Colombia 2014 | TRANSPORT | INTERVIEW

TBY talks to Rear Admiral Jorge Enrique Carreño Moreno, President of COTECMAR, on the peace process, offshore projects, and R&D strategies.

Rear Admiral Jorge Enrique Carreño Moreno
BIOGRAPHY
Rear Admiral Jorge Enrique Carreño Moreno is an officer in the Colombian Navy; he graduated from the Colombian Naval Academy as Ensign in 1984. As a Naval Engineer, he served aboard several warships during his first years of duty in the Navy. He holds a Master's degree in Security and Defense from the Escuela Superior de Guerra, Colombia; and a PhD in Naval Architecture from Universidad Politécnica de Madrid, Spain. His research interests are in the fields of ship dynamics, manoeuvrability in shallow waters and experimental hydrodynamics. He is a former Director of the Colombian Naval Academy "Almirante Padilla." Since 1998, he has been working in the shipbuilding industry, mainly focused in ship design and shipbuilding projects. Currently, he is the President of The Science and Technology Corporation for the Development of the Shipbuilding Industry in Colombia – COTECMAR.

How committed is the Colombian business sector to the peace and reintegration processes?

Expectations are high for a lasting peace agreement for the whole country.

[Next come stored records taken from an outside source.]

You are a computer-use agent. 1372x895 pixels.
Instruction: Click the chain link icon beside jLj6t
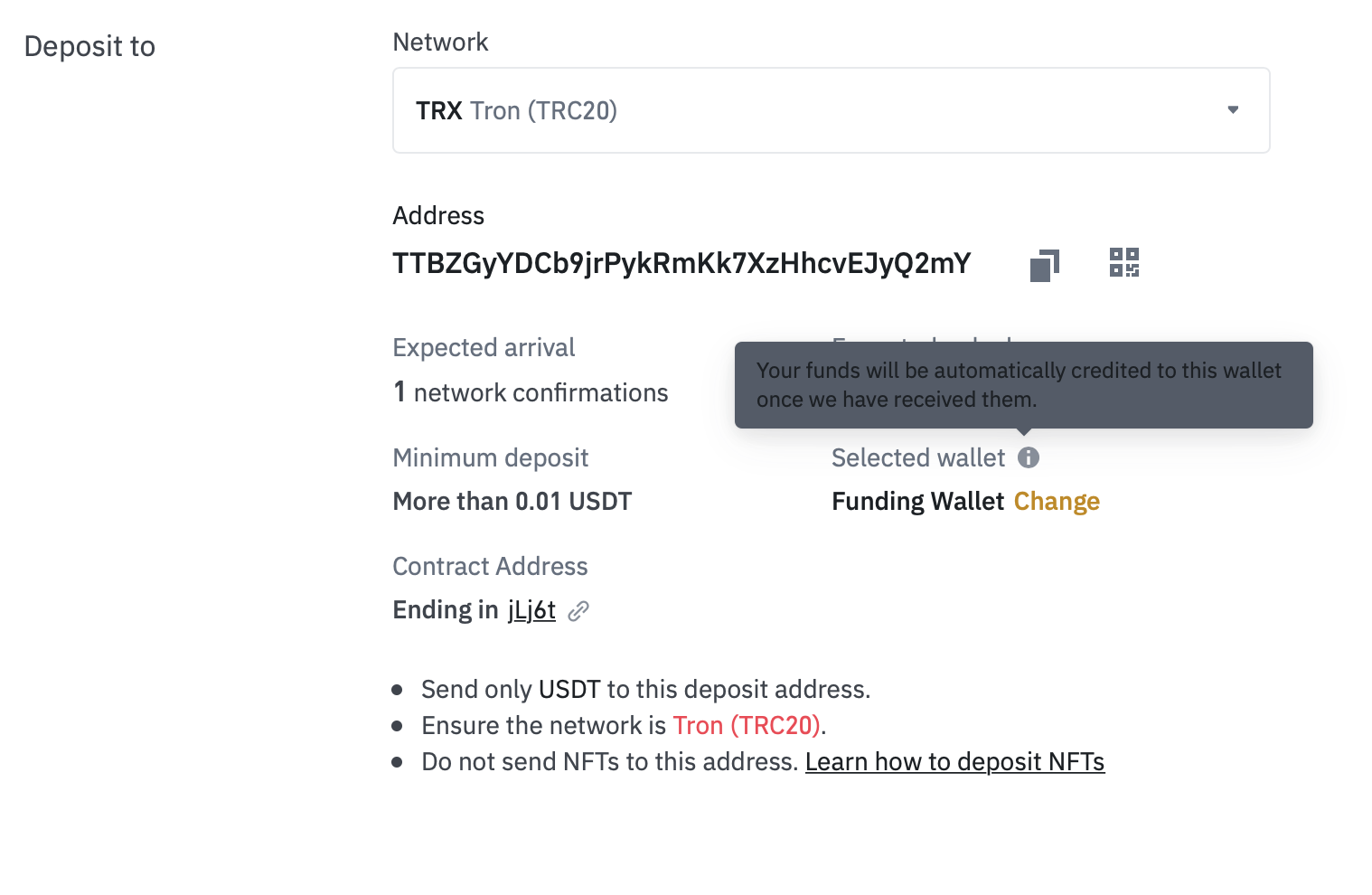click(x=578, y=611)
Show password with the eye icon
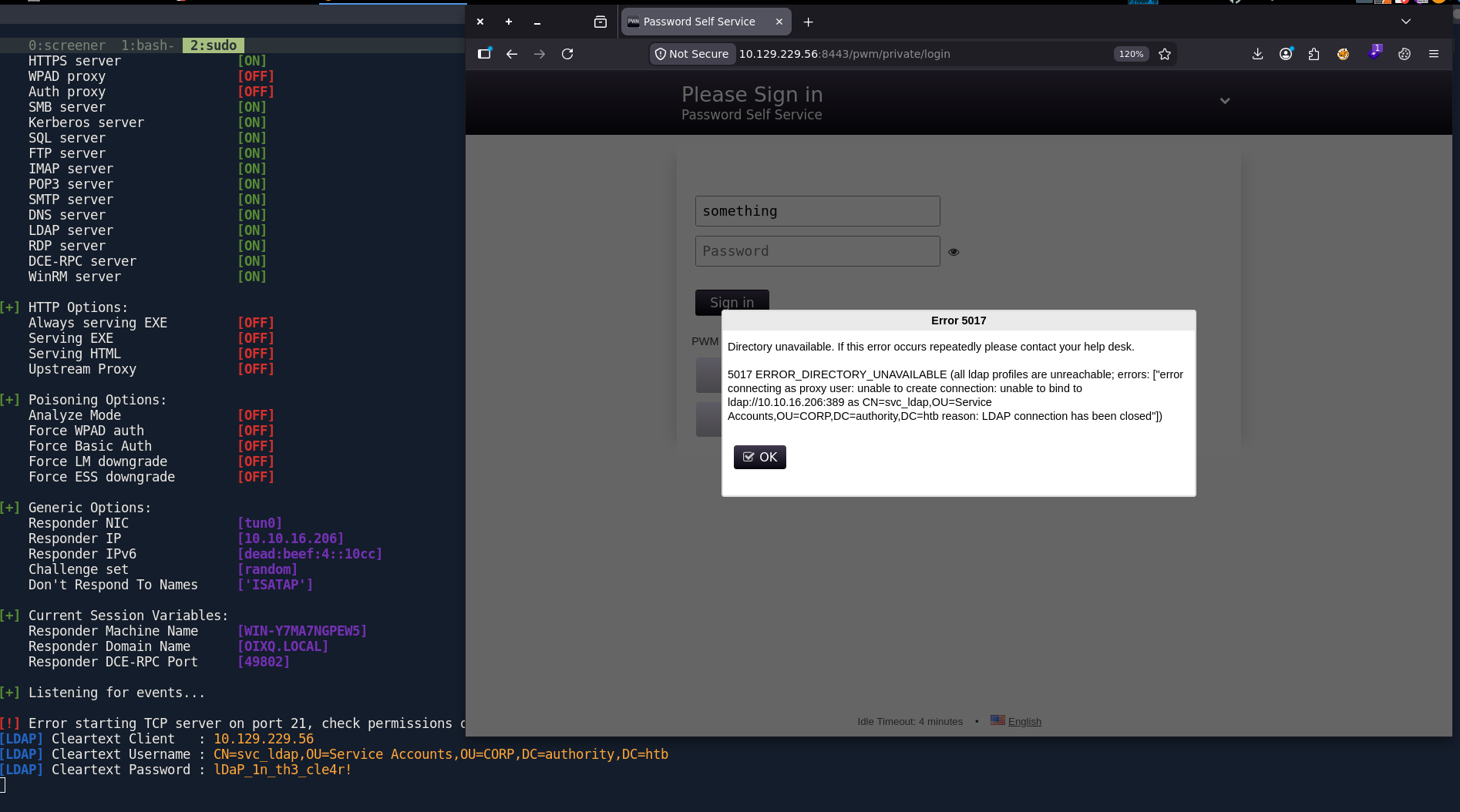 pos(954,252)
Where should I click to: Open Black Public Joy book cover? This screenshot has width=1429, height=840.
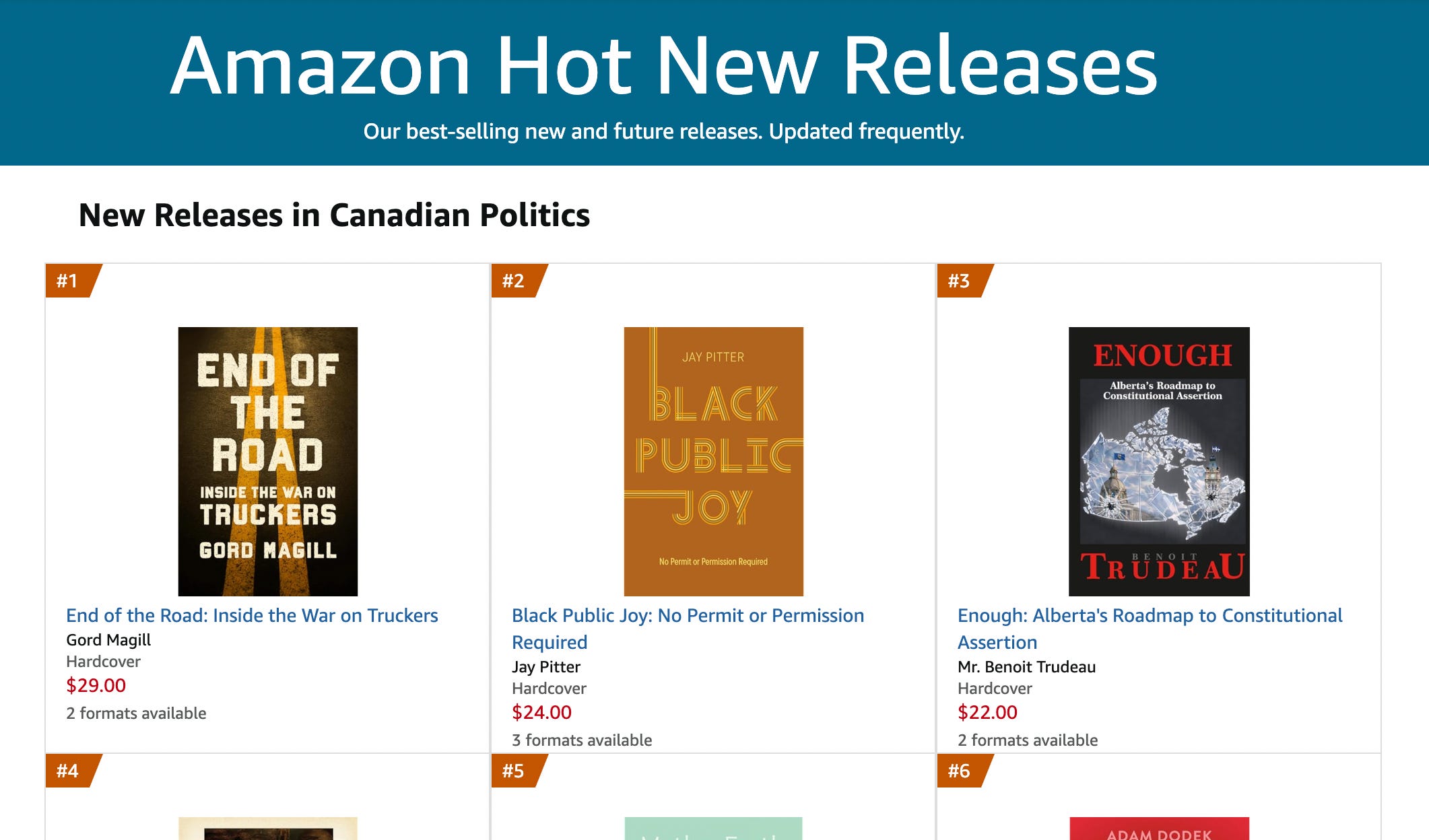pos(713,461)
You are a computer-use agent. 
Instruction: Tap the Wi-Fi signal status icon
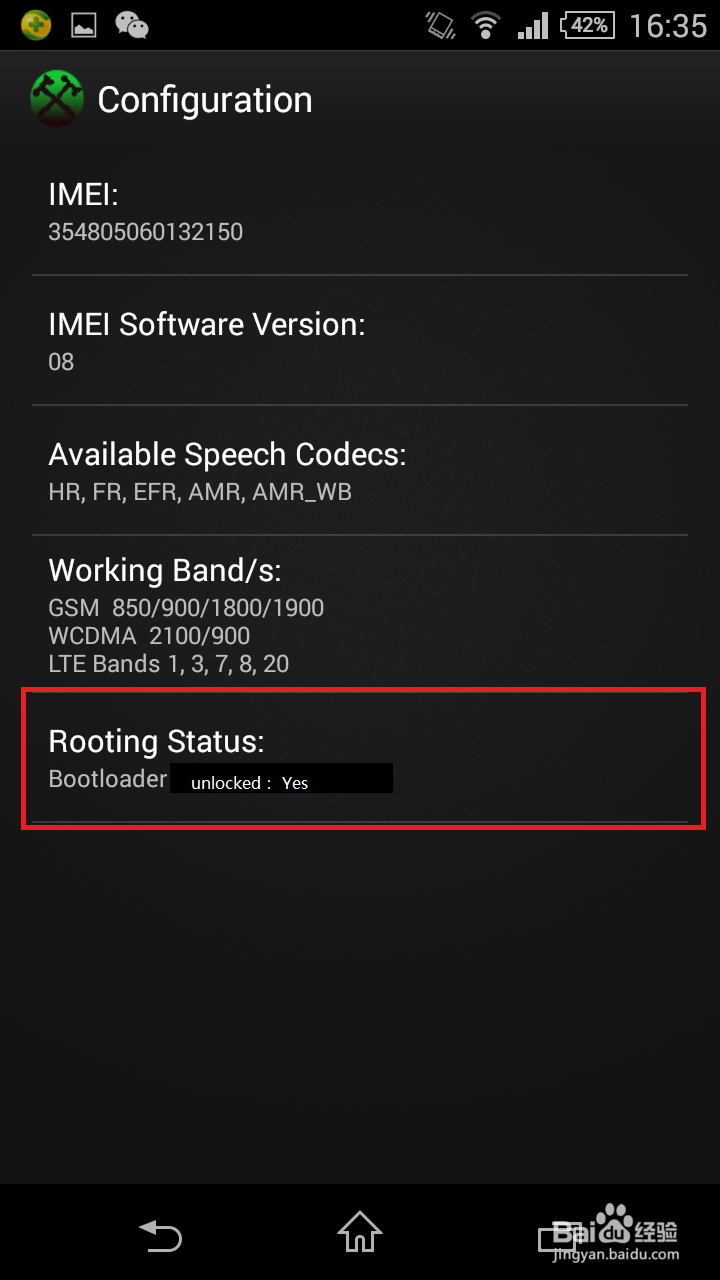click(487, 25)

In this context, the defense industry is highly committed to the peace process and the transition period that will follow it. Such a commitment is palpable not only in the main urban areas of the country, but also in rural Colombia. We are all focused on one common goal; to build a peaceful society in Colombia.

How did the launch of the ARC Golfo de Tribugá, COTECMAR's first amphibious landing ship, contribute to the country's security?

This kind of ship is the culmination of a learning process that began over 15 years ago to strengthen the defense of the country. Over the past 10 years, we have been producing different types of maritime and riverine equipment that have taken advantage of, and improved, our level of technology and know-how. This Colombian Navy ship has unique technology and is envisaged to provide support in security and defense activities, as well as humanitarian aid and cargo transportation.

How would you assess the first stage of the implementation of COTECMAR's methodology and strategy regarding offshore protection?

The first stage of our strategy ended in 2014 and the goals achieved are important; we have provided the support and solutions to all operational activities of the Colombian Navy. For example, we have modernized all warships and boosted their capacities. We have also become an exporter of maritime technology and equipment to other armed forces, in particular to Brazil. We have talked about the Amazon Patrol Ship project to develop vessels to protect the common Amazon rainforest area. The goal is to develop the design of this Patrol Ship in 2014. As for future prospects, we will change our plans to correspond with the new Presidential Cycle starting in August 2014. However, we can presume that the main strategy will target a further level of connectivity within the country through its rivers.

What are the main guidelines of The Colombian Navy Development Plan for 2030 and what is COTECMAR's role in this?

In our country's current situation we envisage the incorporation of new capacities in terms of vessels for the Coast Guard, for example Offshore Patrol Vessels (OPV) and Coastal Patrol Vessels (CPV), and also the well known Riverine Support Patrol Vessels (RSPV) and High-Speed Patrol Boats (LPR) for the Colombian Marine Corps. COTECMAR will provide its integrated solutions to complete these projects. We are also focusing on the replacement of Colombia's current frigate fleet with local technology developed by COTECMAR.

What role does the relationship between universities and COTECMAR play in your overall R&D strategy?

The ARC “Golfo de Tribugá" vessel is the perfect example of collaboration between the higher education sector and ourselves; it was the result of the thesis project of two naval engineering students in a leading maritime academy in Colombia, Escuela Naval de Cadetes Almirante Padilla. This is just an example, because we also collaborate closely with Colciencias and other centers of higher education. There are three universities behind the establishment of COTECMAR; Universidad Nacional de Colombia and two private ones: the Universidad del Norte (Barranquilla) and Universidad Tecnológica de Bolivar (Cartagena).

What is the current size of COTECMAR?

The past few years have been active as we introduced innovation of the highest standards to the Colombian Navy, which has been part of the government's main strategy. Between 2008 and 2013, we carried out the Orion Plan, which enabled us to double the size of our operations; last year we had more than 1,250 direct employees. Other sectors have also benefited from our increased activity, because the vessels we produce are like small cities and we require many different providers. COTECMAR's turnover in 2013 reached Ps200 trillion. Right now, we are undergoing a transition process, and while we wait for the government's new four-year development plan, we are also looking to open new markets.